This code defines quantization parameters to optimize the model's memory and computation efficiency.
It also loads a specific model from HuggingFace's model hub with the defined quantization settings.


In [3]:
import torch
from transformers import AutoTokenizer, AutoModelForCausalLM, BitsAndBytesConfig

bnb_config = BitsAndBytesConfig(
    load_in_4bit=True,
    bnb_4bit_use_double_quant=True,
    bnb_4bit_quant_type="nf4",
    bnb_4bit_compute_dtype=torch.bfloat16
)

Load the Model with quantization

In [4]:
model_id = "mistralai/Mistral-7B-Instruct-v0.1"
model = AutoModelForCausalLM.from_pretrained(model_id, quantization_config=bnb_config, device_map="auto")
tokenizer = AutoTokenizer.from_pretrained(model_id)

Downloading (…)lve/main/config.json:   0%|          | 0.00/571 [00:00<?, ?B/s]

Downloading (…)model.bin.index.json:   0%|          | 0.00/23.9k [00:00<?, ?B/s]

Downloading shards:   0%|          | 0/2 [00:00<?, ?it/s]

Downloading (…)l-00001-of-00002.bin:   0%|          | 0.00/9.94G [00:00<?, ?B/s]

Downloading (…)l-00002-of-00002.bin:   0%|          | 0.00/5.06G [00:00<?, ?B/s]

Loading checkpoint shards:   0%|          | 0/2 [00:00<?, ?it/s]

Downloading (…)neration_config.json:   0%|          | 0.00/116 [00:00<?, ?B/s]

Downloading (…)okenizer_config.json:   0%|          | 0.00/1.47k [00:00<?, ?B/s]

Downloading tokenizer.model:   0%|          | 0.00/493k [00:00<?, ?B/s]

Downloading (…)/main/tokenizer.json:   0%|          | 0.00/1.80M [00:00<?, ?B/s]

Downloading (…)cial_tokens_map.json:   0%|          | 0.00/72.0 [00:00<?, ?B/s]

In [5]:
# This cell prints the model's architecture to show the changes made by the quantization.
print(model)

MistralForCausalLM(
  (model): MistralModel(
    (embed_tokens): Embedding(32000, 4096)
    (layers): ModuleList(
      (0-31): 32 x MistralDecoderLayer(
        (self_attn): MistralAttention(
          (q_proj): Linear4bit(in_features=4096, out_features=4096, bias=False)
          (k_proj): Linear4bit(in_features=4096, out_features=1024, bias=False)
          (v_proj): Linear4bit(in_features=4096, out_features=1024, bias=False)
          (o_proj): Linear4bit(in_features=4096, out_features=4096, bias=False)
          (rotary_emb): MistralRotaryEmbedding()
        )
        (mlp): MistralMLP(
          (gate_proj): Linear4bit(in_features=4096, out_features=14336, bias=False)
          (up_proj): Linear4bit(in_features=4096, out_features=14336, bias=False)
          (down_proj): Linear4bit(in_features=14336, out_features=4096, bias=False)
          (act_fn): SiLUActivation()
        )
        (input_layernorm): MistralRMSNorm()
        (post_attention_layernorm): MistralRMSNorm()
      )

In [6]:
model.hf_device_map

{'': 0}

Test the model / Inferencing

In [10]:
device = "cuda:0"

messages = [
    {"role": "user", "content": "What is death spiral in context of boiler water treatment?"}
]


encodeds = tokenizer.apply_chat_template(messages, return_tensors="pt")

model_inputs = encodeds.to(device)


generated_ids = model.generate(model_inputs, max_new_tokens=1000, do_sample=True)
decoded = tokenizer.batch_decode(generated_ids)
print(decoded[0])

The attention mask and the pad token id were not set.
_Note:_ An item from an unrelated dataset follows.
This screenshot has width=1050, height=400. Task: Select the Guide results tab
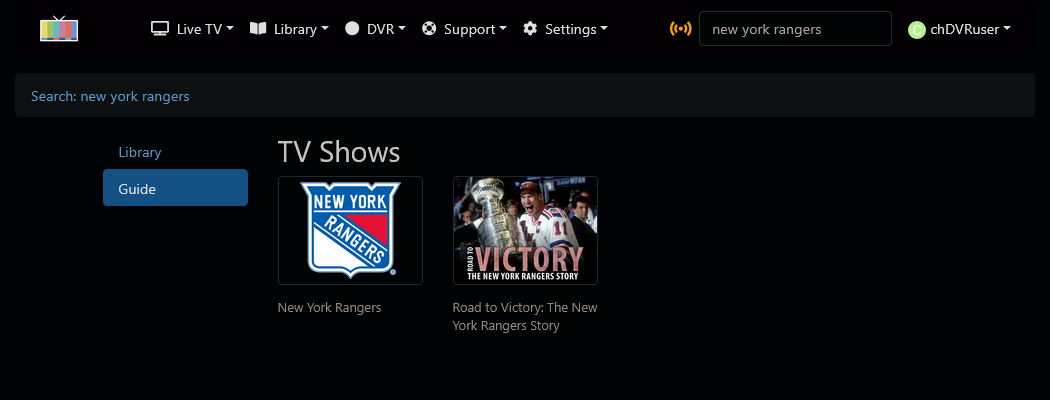coord(175,188)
As a consequence, you may observe unexpected behavior. Please pass your input's `attention_mask` to obtain reliable results.
Setting `pad_token_id` to `eos_token_id`:2 for open-end generation.
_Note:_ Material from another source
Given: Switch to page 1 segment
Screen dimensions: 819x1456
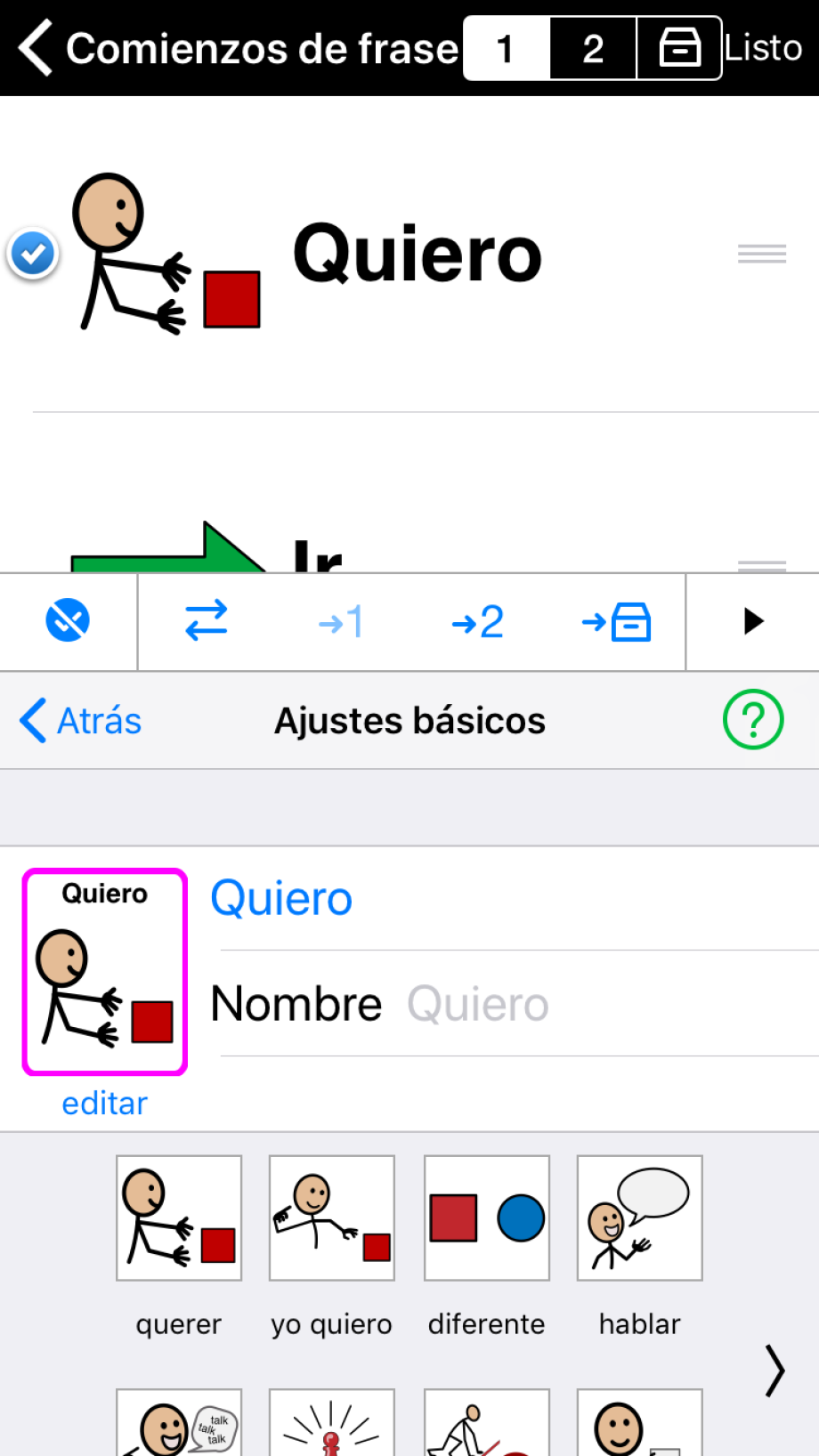Looking at the screenshot, I should click(506, 49).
<s> [INST] What is death spiral in context of boiler water treatment? [/INST] A death spiral may occur in the context of boiler water treatment when the pH of the water becomes too acidic, too basic, or too high in dissolved solids. This can have a negative impact on the performance and efficiency of the boiler, as well as on the health and safety of the operation.

When water becomes acidic due to the presence of acidic chemicals such as hydrochloric acid, the corrosion rate of the boiler system increases. As a result, the system can undergo a death spiral of corrosion and deterioration, which can ultimately lead to costly repairs or replacement.
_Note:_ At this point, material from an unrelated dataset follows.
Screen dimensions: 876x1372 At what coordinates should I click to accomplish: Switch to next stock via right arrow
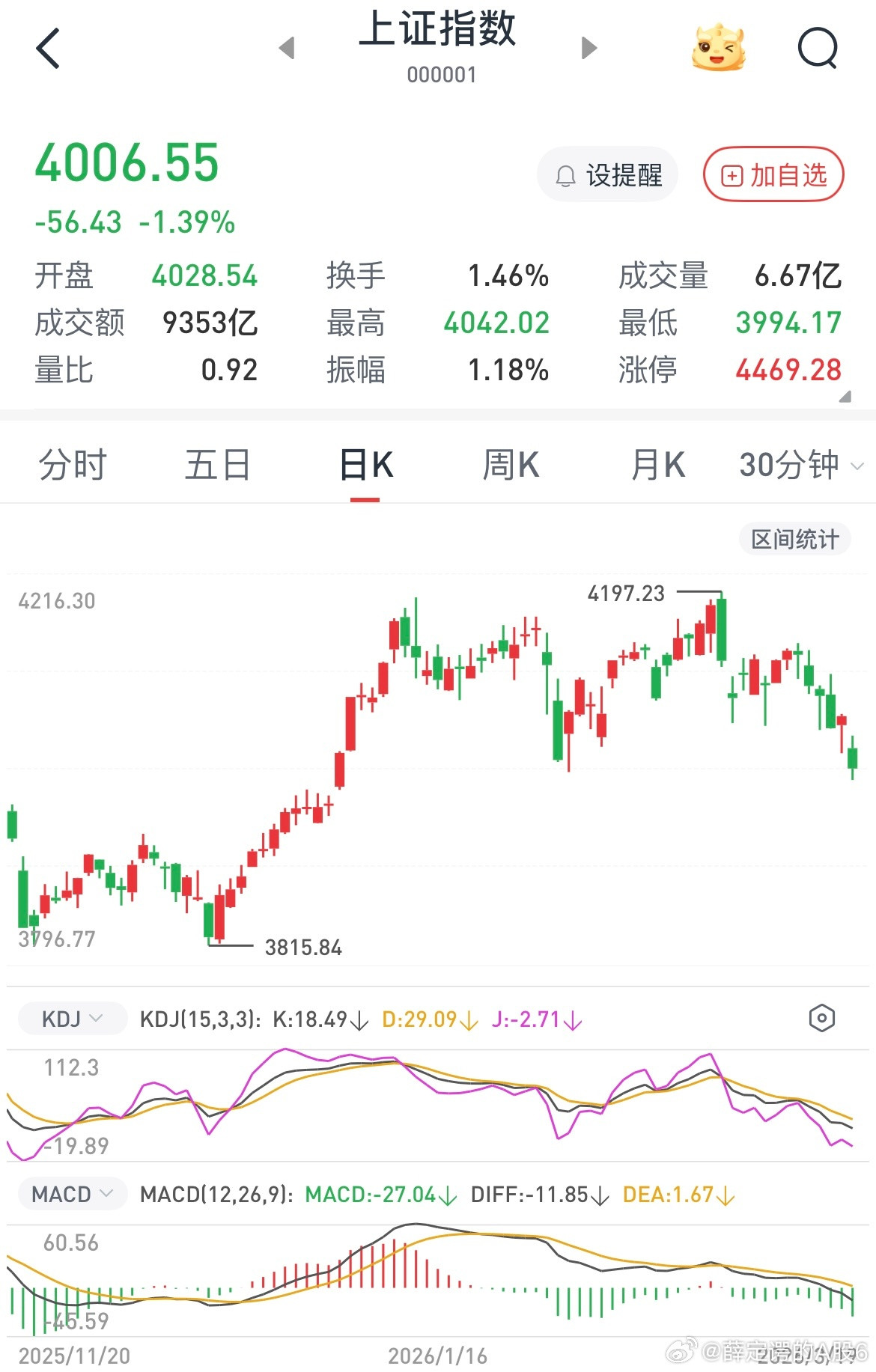[x=589, y=48]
Similarly, when water becomes too basic due to the presence of chemicals such as sodium hydroxide or lye, the system can become susceptible to scaling or mineral buildup, which can affect the efficiency of the boiler and increase the risk of equipment failure.

High dissolved solids in the water can also contribute to a death spiral in boile

In [11]:
messages = [
    {"role": "user", "content": "write a python script to print triangle pattern"}
    ]

encodeds = tokenizer.apply_chat_template(messages, return_tensors="pt")

model_inputs = encodeds.to(device)

generated_ids = model.generate(model_inputs, max_new_tokens=1000, do_sample=True)
decoded = tokenizer.batch_decode(generated_ids)
print(decoded[0])

The attention mask and the pad token id were not set. As a consequence, you may observe unexpected behavior. Please pass your input's `attention_mask` to obtain reliable results.
Setting `pad_token_id` to `eos_token_id`:2 for open-end generation.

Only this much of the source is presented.